ESTADO DO RIO GRANDE DO NORTE
PREFEITURA MUNICIPAL DE AREZ
SECRETARIA MUNICIPAL DO TRABALHO, HABITAÇÃO E ASSISTÊNCIA SOCIAL
REGIMENTO INTERNO DE MEDIDAS SOCIOEDUCATIVAS EM MEIO ABERTO – LIBERDADE ASSISTIDA E PRESTAÇÃO DE SERVIÇO À COMUNIDADE DO MUNICIPIO DE AREZ
CAPÍTULO I
DAS DISPOSIÇÕES GERAIS, DO OBJETIVO E DOS PRINCÍPIOS DO ATENDIMENTO SOCIOEDUCATIVO
Art. 1º – O Serviço de Medidas Socioeducativas em Meio Aberto, tem por finalidade prover atenção socioassistencial e acompanhamento a adolescentes e jovens em cumprimento de medidas socioeducativas em meio aberto, determinadas judicialmente e encaminhadas pela Justiça Estual.
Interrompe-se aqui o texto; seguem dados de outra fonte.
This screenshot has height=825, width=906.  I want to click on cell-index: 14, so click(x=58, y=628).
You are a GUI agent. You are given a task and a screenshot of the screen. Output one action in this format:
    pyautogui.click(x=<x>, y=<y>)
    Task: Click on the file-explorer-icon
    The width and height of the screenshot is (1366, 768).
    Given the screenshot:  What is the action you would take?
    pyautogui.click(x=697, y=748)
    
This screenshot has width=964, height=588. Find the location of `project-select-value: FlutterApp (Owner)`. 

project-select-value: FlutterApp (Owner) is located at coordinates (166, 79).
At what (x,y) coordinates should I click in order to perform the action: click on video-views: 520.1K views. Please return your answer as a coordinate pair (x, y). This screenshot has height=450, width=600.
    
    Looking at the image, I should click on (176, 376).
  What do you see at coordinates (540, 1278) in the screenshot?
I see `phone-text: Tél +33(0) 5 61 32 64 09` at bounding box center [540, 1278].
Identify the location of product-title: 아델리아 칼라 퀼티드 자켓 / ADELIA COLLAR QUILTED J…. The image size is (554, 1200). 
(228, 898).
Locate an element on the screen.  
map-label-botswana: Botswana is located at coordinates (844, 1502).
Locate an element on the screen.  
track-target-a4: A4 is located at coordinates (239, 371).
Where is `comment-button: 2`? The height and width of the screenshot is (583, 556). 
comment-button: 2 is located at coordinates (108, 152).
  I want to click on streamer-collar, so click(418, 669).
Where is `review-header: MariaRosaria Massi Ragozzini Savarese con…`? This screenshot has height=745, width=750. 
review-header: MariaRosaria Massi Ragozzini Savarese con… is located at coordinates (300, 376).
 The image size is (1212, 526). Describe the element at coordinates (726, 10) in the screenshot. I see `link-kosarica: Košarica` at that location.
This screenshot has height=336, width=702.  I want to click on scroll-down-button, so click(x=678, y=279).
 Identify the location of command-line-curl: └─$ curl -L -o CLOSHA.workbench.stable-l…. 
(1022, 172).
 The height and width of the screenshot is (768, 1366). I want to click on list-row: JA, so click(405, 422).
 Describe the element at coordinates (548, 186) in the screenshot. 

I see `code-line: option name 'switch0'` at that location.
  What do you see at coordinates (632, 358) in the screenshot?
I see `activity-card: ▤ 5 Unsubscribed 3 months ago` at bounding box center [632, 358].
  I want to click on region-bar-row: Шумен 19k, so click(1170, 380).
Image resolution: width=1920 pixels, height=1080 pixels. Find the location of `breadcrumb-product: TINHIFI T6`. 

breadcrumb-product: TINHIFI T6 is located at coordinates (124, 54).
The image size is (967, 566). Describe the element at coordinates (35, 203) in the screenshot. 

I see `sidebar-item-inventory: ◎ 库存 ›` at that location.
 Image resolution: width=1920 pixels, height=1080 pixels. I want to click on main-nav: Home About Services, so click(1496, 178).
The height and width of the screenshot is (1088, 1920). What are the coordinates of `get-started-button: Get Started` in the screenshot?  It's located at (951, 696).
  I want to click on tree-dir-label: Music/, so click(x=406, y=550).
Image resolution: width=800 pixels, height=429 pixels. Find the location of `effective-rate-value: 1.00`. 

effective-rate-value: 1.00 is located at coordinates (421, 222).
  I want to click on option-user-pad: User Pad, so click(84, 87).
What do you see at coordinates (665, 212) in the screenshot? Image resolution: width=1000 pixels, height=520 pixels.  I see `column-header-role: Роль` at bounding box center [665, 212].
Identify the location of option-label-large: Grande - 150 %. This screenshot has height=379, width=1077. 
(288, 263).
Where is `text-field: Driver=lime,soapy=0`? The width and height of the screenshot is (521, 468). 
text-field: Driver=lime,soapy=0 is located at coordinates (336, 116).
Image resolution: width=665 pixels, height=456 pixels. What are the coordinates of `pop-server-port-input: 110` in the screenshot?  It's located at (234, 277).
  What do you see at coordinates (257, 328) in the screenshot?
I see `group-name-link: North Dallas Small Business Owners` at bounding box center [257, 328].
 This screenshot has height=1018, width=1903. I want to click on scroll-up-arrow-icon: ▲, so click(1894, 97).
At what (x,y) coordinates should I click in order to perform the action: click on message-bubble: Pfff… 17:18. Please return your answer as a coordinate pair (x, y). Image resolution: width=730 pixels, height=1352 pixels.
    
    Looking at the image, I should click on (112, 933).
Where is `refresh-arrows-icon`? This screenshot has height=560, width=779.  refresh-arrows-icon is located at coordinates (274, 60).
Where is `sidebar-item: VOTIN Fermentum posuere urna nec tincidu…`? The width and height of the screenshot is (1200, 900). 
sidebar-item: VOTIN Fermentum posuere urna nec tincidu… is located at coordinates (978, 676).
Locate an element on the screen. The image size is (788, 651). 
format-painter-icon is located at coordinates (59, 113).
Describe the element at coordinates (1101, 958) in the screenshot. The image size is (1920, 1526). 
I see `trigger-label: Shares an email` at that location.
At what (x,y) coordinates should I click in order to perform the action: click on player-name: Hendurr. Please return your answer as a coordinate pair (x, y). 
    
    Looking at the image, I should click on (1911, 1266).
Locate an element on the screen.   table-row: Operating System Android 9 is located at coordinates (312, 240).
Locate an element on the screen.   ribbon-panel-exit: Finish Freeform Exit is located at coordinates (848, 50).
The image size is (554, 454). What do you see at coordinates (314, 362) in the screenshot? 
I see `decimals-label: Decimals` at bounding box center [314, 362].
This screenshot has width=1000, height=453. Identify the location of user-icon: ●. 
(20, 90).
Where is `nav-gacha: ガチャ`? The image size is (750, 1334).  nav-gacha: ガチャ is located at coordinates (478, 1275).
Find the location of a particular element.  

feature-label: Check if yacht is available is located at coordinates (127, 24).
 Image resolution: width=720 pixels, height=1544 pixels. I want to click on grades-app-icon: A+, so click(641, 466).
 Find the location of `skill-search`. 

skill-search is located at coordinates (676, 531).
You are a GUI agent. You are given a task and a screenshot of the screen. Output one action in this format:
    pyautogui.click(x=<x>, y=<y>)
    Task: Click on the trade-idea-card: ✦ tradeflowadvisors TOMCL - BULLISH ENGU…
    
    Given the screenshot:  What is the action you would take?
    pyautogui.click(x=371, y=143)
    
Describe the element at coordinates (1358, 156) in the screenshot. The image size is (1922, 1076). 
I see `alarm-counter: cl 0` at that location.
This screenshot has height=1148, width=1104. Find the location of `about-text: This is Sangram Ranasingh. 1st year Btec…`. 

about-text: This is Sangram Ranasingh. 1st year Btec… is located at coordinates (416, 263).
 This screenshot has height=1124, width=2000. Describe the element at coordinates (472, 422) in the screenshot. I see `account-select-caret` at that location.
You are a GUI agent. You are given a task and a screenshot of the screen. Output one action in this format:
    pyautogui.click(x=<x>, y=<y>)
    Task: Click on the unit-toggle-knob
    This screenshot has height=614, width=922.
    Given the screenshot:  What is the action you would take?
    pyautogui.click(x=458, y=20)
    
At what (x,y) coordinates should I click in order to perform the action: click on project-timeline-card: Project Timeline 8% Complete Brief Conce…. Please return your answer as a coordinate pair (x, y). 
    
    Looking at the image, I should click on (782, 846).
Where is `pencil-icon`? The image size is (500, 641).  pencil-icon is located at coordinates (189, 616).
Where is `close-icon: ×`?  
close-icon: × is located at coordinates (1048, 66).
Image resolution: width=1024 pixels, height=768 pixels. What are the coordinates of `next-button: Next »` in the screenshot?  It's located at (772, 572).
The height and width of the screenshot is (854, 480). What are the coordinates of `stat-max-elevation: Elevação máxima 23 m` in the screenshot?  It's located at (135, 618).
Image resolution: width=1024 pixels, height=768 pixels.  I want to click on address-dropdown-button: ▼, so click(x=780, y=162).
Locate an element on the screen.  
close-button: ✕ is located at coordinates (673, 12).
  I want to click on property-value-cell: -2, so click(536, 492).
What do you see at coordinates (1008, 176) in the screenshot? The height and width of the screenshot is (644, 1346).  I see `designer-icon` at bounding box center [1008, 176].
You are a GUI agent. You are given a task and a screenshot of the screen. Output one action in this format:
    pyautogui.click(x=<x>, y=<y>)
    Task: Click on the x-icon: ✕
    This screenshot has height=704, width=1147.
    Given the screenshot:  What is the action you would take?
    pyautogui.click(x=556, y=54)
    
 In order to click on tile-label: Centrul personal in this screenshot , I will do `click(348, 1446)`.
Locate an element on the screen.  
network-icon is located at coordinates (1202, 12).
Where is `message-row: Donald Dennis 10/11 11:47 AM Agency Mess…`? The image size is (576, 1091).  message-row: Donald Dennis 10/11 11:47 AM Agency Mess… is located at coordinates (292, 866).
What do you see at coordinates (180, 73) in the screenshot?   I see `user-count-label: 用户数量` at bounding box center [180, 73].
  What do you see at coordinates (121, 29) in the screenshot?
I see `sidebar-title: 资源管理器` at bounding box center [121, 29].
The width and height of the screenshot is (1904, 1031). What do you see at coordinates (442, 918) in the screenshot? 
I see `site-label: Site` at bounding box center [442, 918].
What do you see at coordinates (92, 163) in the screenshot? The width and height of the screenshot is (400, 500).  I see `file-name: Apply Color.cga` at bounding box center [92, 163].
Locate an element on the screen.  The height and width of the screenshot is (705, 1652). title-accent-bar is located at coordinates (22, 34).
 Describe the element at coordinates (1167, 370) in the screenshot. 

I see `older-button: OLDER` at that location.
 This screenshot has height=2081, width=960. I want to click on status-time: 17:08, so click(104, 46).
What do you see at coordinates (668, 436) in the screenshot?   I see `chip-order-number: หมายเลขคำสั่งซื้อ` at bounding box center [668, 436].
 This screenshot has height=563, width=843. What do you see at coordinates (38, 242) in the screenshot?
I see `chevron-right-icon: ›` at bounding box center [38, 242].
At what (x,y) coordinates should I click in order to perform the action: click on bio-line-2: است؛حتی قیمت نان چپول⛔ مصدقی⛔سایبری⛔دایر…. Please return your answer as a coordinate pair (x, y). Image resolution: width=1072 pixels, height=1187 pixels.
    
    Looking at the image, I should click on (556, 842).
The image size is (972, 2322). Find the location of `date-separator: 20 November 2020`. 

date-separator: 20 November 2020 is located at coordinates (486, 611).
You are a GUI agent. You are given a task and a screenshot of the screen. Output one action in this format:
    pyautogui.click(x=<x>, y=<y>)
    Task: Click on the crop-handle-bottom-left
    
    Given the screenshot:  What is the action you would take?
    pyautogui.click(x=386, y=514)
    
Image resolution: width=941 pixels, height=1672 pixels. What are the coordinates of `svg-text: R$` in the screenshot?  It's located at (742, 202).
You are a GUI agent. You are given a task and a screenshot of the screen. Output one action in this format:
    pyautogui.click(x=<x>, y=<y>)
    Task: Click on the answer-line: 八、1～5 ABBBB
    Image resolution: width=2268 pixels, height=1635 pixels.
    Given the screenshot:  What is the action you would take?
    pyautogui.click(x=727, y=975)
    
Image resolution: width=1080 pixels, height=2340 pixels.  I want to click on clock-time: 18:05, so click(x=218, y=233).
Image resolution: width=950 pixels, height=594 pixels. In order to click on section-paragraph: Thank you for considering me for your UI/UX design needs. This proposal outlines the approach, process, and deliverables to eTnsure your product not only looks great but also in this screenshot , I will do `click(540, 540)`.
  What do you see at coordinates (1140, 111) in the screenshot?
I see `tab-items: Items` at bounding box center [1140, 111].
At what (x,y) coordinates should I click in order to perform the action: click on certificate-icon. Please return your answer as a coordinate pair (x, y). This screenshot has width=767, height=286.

Deve contribuir para o acesso a direitos e para a ressignificação de valores na vida pessoal e social desses adolescentes e jovens.
§1º – O Centro de Referência Especializado de Assistência Social – CREAS é responsável por ofertar o Serviço de Medidas Socioeducativas em Meio Aberto.
§2º – O referido serviço é vinculado técnica e administrativamente à Secretaria Municipal de trabalho Habitação e Assistência social de Arez/RN.
Art. 2º – O Serviço de Medidas Socioeducativas em Meio Aberto é realizado por intermédio de equipe de referência que atende adolescentes com idade entre 12 a 18 anos incompletos ou jovens de 18 a 21 anos, em cumprimento de medidas socioeducativas, aplicadas pelo Poder Judiciário.
Art. 3º – A operacionalização das atividades do Serviço de Proteção ao Adolescente em Cumprimento de Medidas Socioeducativas de Liberdade Assistida e Prestação de Serviço à Comunidade deverá atender as disposições do Estatuto da Criança e do Adolescente – ECA (Lei nº 8.069/90) ; Lei do Sistema Nacional de Atendimento Socioeducativo – SINASE (Lei nº 12.594/12); resoluções do Conselho Nacional dos Direitos da Criança e do Adolescente – CONANDA; a Tipificação e as orientações técnicas do Ministério do Desenvolvimento Social – MDS.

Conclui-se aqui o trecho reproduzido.